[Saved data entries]

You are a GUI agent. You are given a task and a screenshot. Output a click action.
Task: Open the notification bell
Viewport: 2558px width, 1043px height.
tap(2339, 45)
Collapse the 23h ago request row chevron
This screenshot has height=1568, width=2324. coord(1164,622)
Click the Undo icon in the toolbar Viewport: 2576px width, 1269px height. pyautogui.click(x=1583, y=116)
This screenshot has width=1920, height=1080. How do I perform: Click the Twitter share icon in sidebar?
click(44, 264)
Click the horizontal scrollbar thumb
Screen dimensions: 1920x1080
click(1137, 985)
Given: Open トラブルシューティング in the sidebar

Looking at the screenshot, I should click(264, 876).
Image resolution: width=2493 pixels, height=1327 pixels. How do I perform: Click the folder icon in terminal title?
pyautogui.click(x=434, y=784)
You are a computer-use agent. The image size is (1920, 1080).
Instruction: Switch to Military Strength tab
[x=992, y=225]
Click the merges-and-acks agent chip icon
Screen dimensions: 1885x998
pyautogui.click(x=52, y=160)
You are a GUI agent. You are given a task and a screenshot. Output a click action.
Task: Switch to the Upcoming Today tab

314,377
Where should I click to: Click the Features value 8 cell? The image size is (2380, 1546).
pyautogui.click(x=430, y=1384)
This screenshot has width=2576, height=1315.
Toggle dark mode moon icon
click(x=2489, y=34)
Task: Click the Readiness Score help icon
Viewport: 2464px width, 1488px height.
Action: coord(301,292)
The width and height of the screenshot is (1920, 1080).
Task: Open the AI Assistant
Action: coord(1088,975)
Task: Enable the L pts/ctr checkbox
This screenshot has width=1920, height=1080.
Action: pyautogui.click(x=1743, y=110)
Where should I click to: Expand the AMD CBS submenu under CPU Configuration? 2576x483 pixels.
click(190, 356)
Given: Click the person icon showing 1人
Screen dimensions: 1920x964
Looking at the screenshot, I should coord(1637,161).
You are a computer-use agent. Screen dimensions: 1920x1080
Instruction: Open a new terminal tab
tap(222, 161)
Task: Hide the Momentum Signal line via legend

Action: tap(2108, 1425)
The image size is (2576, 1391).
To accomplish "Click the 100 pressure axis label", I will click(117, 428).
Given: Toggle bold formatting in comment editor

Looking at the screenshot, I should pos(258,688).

• Task item:
Give the records above again in full, keeping every character unchanged.

• Solution to this task:
You are a GUI agent. You are given a task and a screenshot. Output a click action.
Task: Open the notification bell
Viewport: 2558px width, 1043px height.
tap(2339, 45)
Collapse the 23h ago request row chevron
This screenshot has height=1568, width=2324. coord(1164,622)
Click the Undo icon in the toolbar Viewport: 2576px width, 1269px height. pyautogui.click(x=1583, y=116)
This screenshot has width=1920, height=1080. How do I perform: Click the Twitter share icon in sidebar?
click(44, 264)
Click the horizontal scrollbar thumb
Screen dimensions: 1920x1080
click(1137, 985)
Given: Open トラブルシューティング in the sidebar

Looking at the screenshot, I should click(264, 876).
Image resolution: width=2493 pixels, height=1327 pixels. How do I perform: Click the folder icon in terminal title?
pyautogui.click(x=434, y=784)
You are a computer-use agent. The image size is (1920, 1080).
Instruction: Switch to Military Strength tab
[x=992, y=225]
Click the merges-and-acks agent chip icon
Screen dimensions: 1885x998
pyautogui.click(x=52, y=160)
You are a GUI agent. You are given a task and a screenshot. Output a click action.
Task: Switch to the Upcoming Today tab

314,377
Where should I click to: Click the Features value 8 cell? The image size is (2380, 1546).
pyautogui.click(x=430, y=1384)
This screenshot has width=2576, height=1315.
Toggle dark mode moon icon
click(x=2489, y=34)
Task: Click the Readiness Score help icon
Viewport: 2464px width, 1488px height.
Action: coord(301,292)
The width and height of the screenshot is (1920, 1080).
Task: Open the AI Assistant
Action: coord(1088,975)
Task: Enable the L pts/ctr checkbox
This screenshot has width=1920, height=1080.
Action: pyautogui.click(x=1743, y=110)
Where should I click to: Expand the AMD CBS submenu under CPU Configuration? 2576x483 pixels.
click(190, 356)
Given: Click the person icon showing 1人
Screen dimensions: 1920x964
Looking at the screenshot, I should coord(1637,161).
You are a computer-use agent. Screen dimensions: 1920x1080
Instruction: Open a new terminal tab
tap(222, 161)
Task: Hide the Momentum Signal line via legend

Action: tap(2108, 1425)
The image size is (2576, 1391).
To accomplish "Click the 100 pressure axis label", I will click(117, 428).
Given: Toggle bold formatting in comment editor

Looking at the screenshot, I should pos(258,688).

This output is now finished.